(Beginning of RECORD EXCERPTS)

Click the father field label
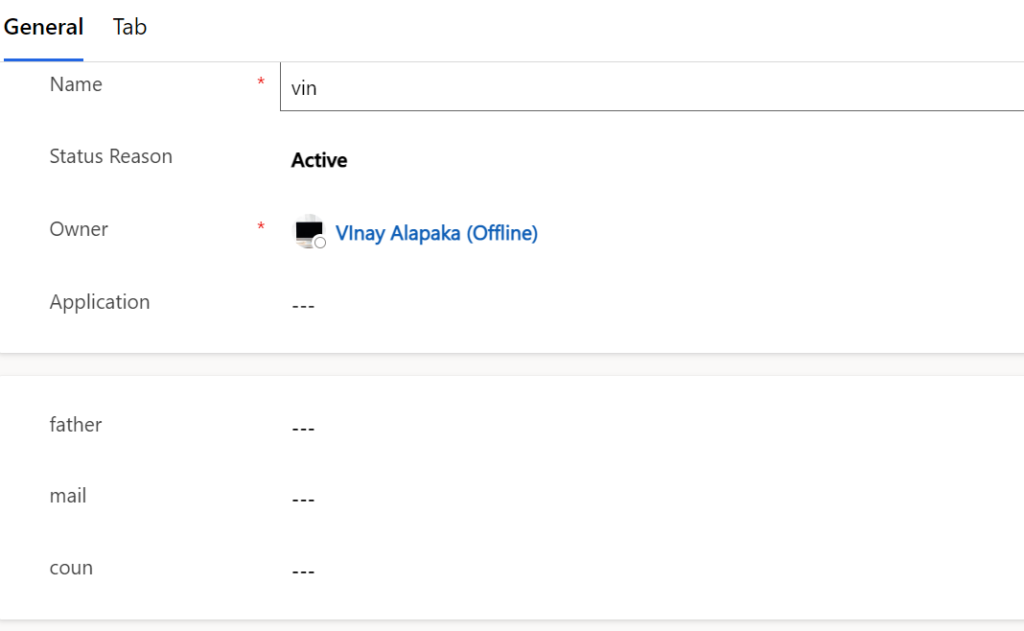The image size is (1024, 631). (76, 425)
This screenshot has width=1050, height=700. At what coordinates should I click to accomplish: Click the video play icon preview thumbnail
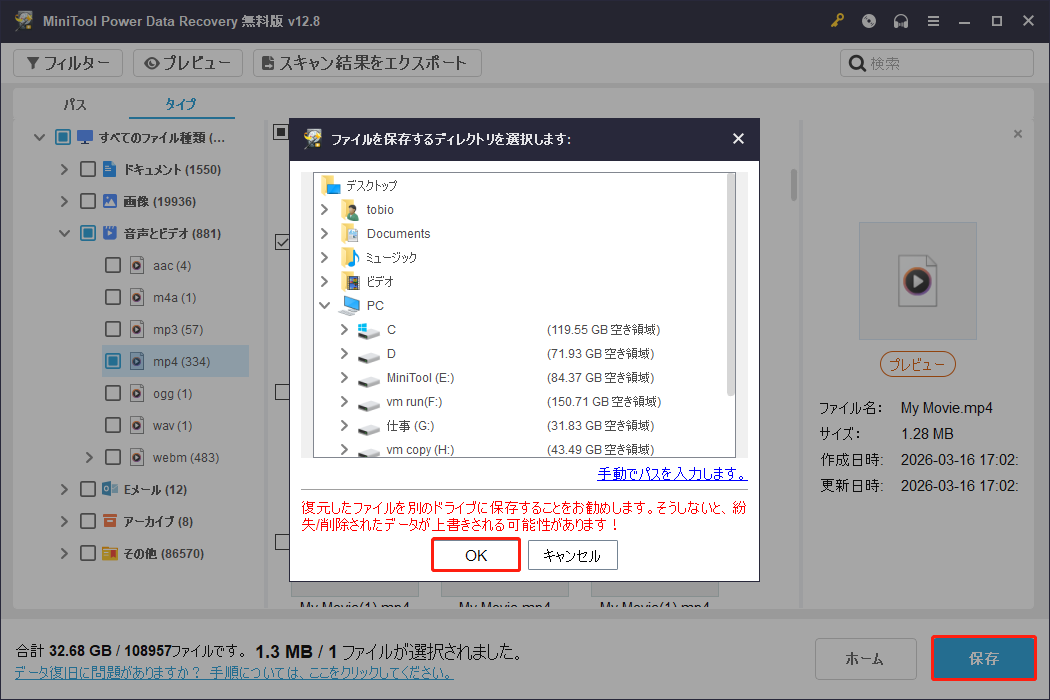917,280
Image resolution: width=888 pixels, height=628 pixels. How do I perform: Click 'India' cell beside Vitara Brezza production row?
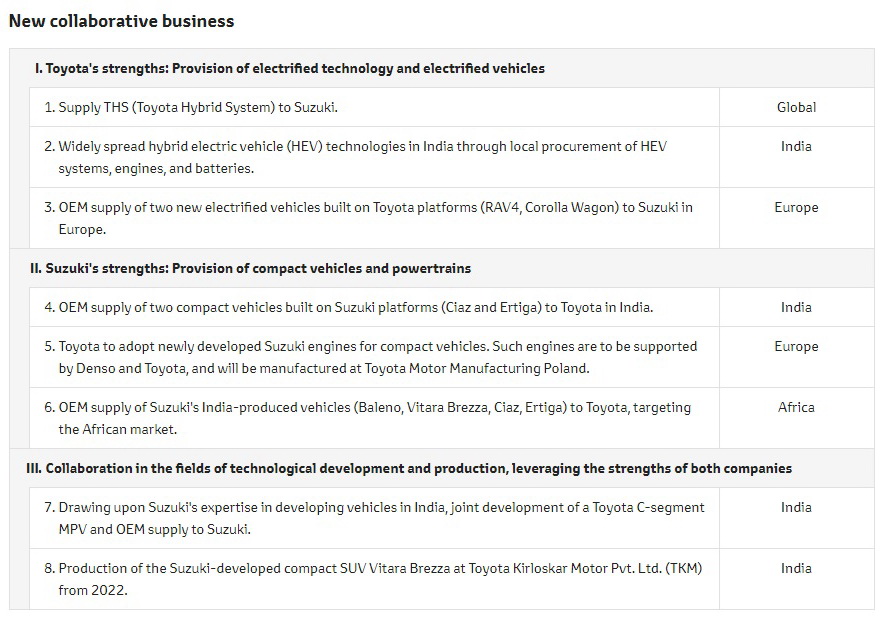click(796, 568)
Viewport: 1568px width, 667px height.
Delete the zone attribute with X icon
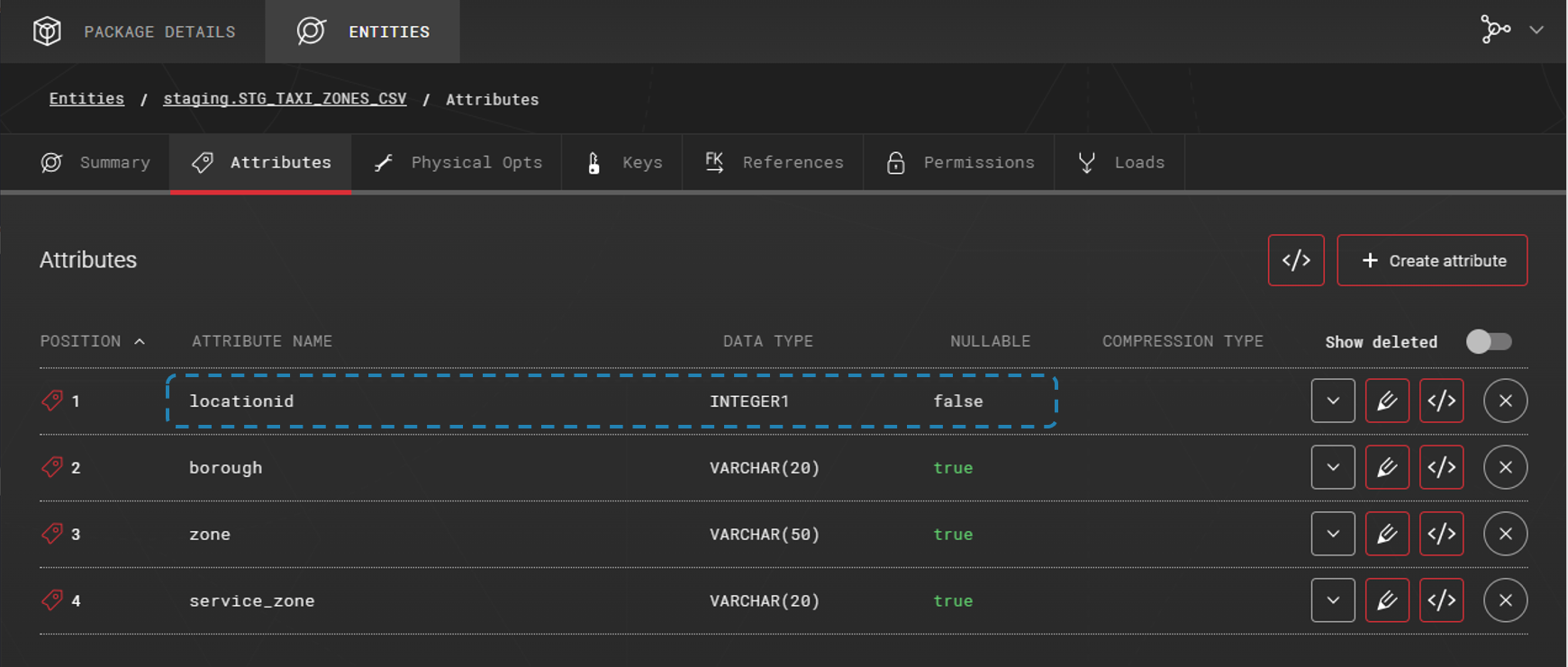coord(1505,534)
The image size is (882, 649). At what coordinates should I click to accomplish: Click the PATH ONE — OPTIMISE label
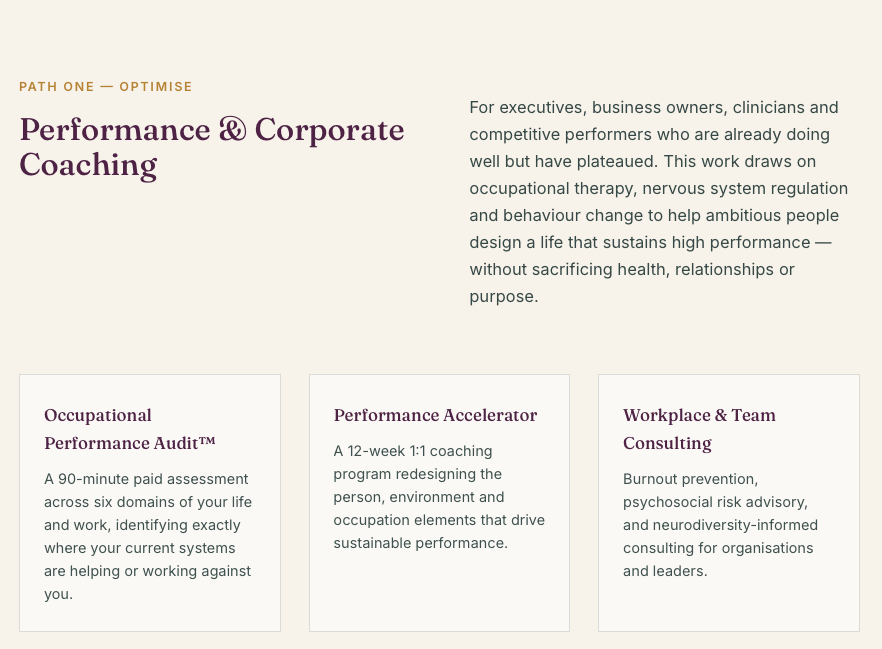pyautogui.click(x=106, y=87)
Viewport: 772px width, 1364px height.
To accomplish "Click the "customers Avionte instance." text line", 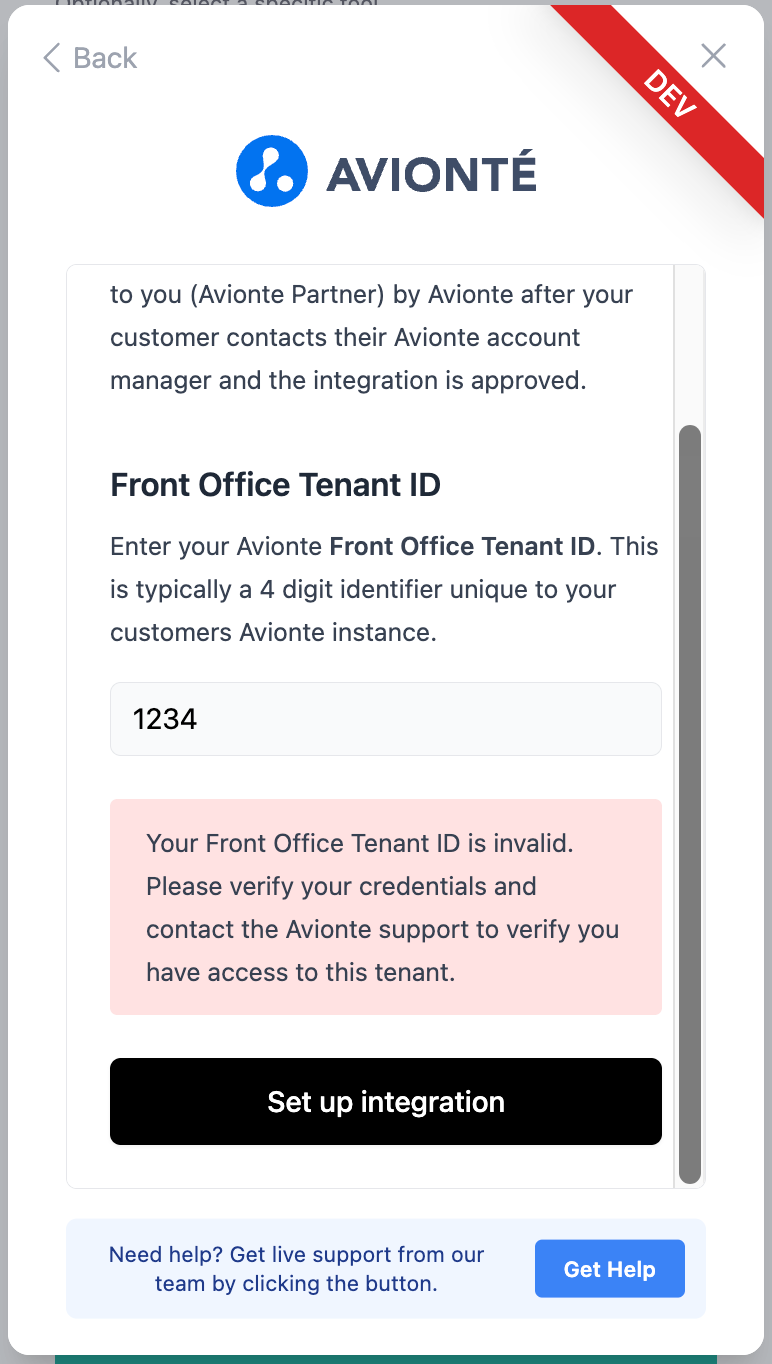I will pyautogui.click(x=273, y=633).
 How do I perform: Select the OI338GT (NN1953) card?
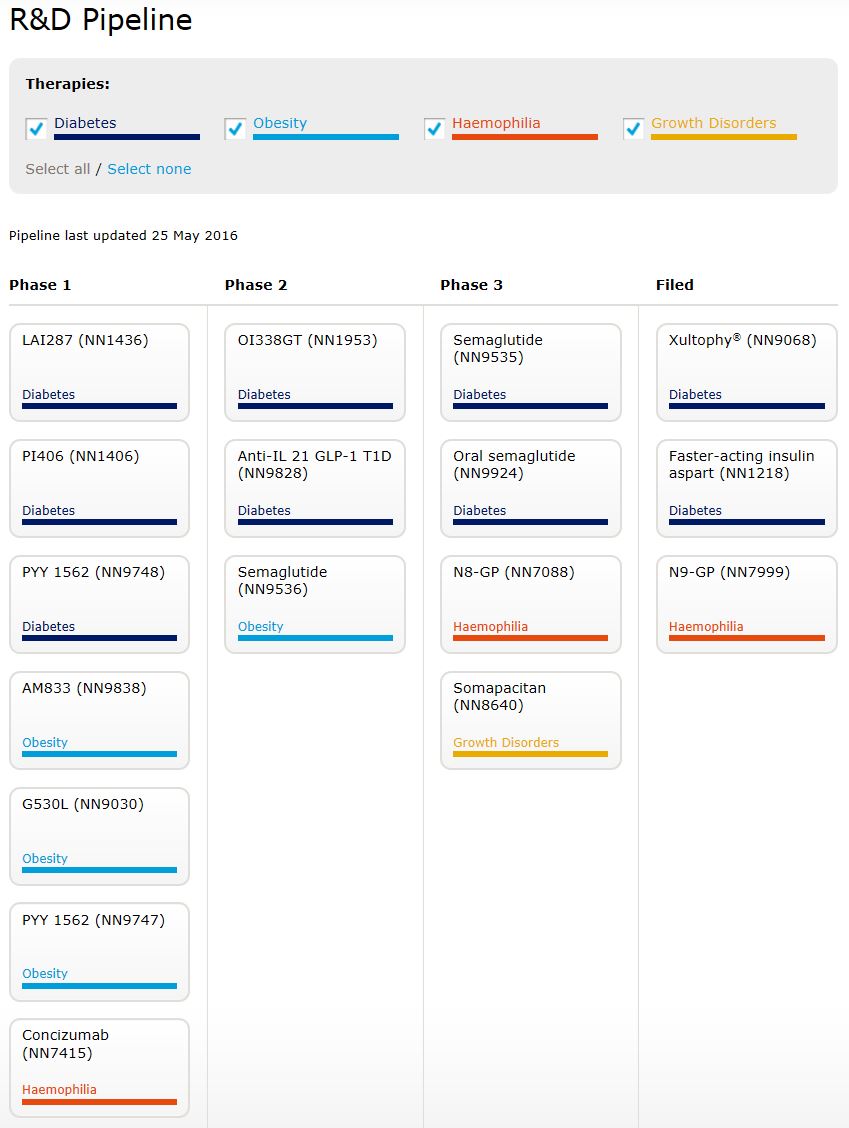(315, 372)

(End of RECORD EXCERPTS)

Whenever a line in the material above holds the string "Viewport", copy that line in full.

=== EXPECTED ANSWER ===
Viewport: 1568px width, 667px height.
Viewport: 772px width, 1364px height.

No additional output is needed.